→ **DIRECTIONS**:
Can you recast every line of the items below as a numbered list, leaving out the blank lines?

>> begin INPUT FOR THIS TASK

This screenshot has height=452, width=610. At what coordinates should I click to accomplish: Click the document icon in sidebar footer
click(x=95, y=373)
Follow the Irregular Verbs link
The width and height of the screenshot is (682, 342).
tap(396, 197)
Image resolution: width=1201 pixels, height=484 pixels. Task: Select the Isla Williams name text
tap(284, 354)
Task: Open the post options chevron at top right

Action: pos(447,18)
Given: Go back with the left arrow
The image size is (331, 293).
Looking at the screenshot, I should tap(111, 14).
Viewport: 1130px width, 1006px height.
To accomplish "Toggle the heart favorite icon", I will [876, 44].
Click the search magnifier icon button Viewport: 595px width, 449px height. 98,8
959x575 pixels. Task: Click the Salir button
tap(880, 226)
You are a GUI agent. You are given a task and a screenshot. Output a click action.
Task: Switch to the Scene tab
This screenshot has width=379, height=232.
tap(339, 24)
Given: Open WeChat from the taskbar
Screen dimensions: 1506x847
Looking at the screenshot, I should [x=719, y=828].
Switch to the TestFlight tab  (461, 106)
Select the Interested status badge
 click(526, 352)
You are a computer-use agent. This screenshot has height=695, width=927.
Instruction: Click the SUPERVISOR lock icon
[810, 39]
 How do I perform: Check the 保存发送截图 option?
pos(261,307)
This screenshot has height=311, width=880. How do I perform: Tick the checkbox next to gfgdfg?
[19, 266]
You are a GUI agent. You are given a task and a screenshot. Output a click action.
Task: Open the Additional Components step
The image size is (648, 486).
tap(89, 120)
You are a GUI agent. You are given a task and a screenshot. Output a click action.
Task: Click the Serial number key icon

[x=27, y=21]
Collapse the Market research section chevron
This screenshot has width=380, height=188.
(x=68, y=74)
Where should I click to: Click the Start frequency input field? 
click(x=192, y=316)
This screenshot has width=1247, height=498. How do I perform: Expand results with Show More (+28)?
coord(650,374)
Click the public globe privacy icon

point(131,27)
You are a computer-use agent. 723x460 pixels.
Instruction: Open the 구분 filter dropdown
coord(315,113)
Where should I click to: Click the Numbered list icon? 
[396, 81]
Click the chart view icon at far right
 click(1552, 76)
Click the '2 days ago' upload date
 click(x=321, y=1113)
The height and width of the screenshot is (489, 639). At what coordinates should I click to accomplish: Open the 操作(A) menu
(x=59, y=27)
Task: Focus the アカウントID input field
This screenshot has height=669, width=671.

>> end INPUT FOR THIS TASK

→ **REPLY**:
1. This screenshot has height=452, width=610. At what coordinates should I click to accomplish: Click the document icon in sidebar footer
2. click(x=95, y=373)
3. Follow the Irregular Verbs link
4. The width and height of the screenshot is (682, 342).
5. tap(396, 197)
6. Image resolution: width=1201 pixels, height=484 pixels. Task: Select the Isla Williams name text
7. tap(284, 354)
8. Task: Open the post options chevron at top right
9. Action: pos(447,18)
10. Given: Go back with the left arrow
11. The image size is (331, 293).
12. Looking at the screenshot, I should tap(111, 14).
13. Viewport: 1130px width, 1006px height.
14. To accomplish "Toggle the heart favorite icon", I will [876, 44].
15. Click the search magnifier icon button Viewport: 595px width, 449px height. 98,8
16. 959x575 pixels. Task: Click the Salir button
17. tap(880, 226)
18. You are a GUI agent. You are given a task and a screenshot. Output a click action.
19. Task: Switch to the Scene tab
20. This screenshot has width=379, height=232.
21. tap(339, 24)
22. Given: Open WeChat from the taskbar
23. Screen dimensions: 1506x847
24. Looking at the screenshot, I should [x=719, y=828].
25. Switch to the TestFlight tab  (461, 106)
26. Select the Interested status badge
27.  click(526, 352)
28. You are a computer-use agent. This screenshot has height=695, width=927.
29. Instruction: Click the SUPERVISOR lock icon
30. [810, 39]
31.  How do I perform: Check the 保存发送截图 option?
32. pos(261,307)
33. This screenshot has height=311, width=880. How do I perform: Tick the checkbox next to gfgdfg?
34. [19, 266]
35. You are a GUI agent. You are given a task and a screenshot. Output a click action.
36. Task: Open the Additional Components step
37. The image size is (648, 486).
38. tap(89, 120)
39. You are a GUI agent. You are given a task and a screenshot. Output a click action.
40. Task: Click the Serial number key icon
41. [x=27, y=21]
42. Collapse the Market research section chevron
43. This screenshot has width=380, height=188.
44. (x=68, y=74)
45. Where should I click to: Click the Start frequency input field? 
46. click(x=192, y=316)
47. This screenshot has width=1247, height=498. How do I perform: Expand results with Show More (+28)?
48. coord(650,374)
49. Click the public globe privacy icon
50. point(131,27)
51. You are a computer-use agent. 723x460 pixels.
52. Instruction: Open the 구분 filter dropdown
53. coord(315,113)
54. Where should I click to: Click the Numbered list icon? 
55. [396, 81]
56. Click the chart view icon at far right
57.  click(1552, 76)
58. Click the '2 days ago' upload date
59.  click(x=321, y=1113)
60. The height and width of the screenshot is (489, 639). At what coordinates should I click to accomplish: Open the 操作(A) menu
61. (x=59, y=27)
62. Task: Focus the アカウントID input field
63. This screenshot has height=669, width=671.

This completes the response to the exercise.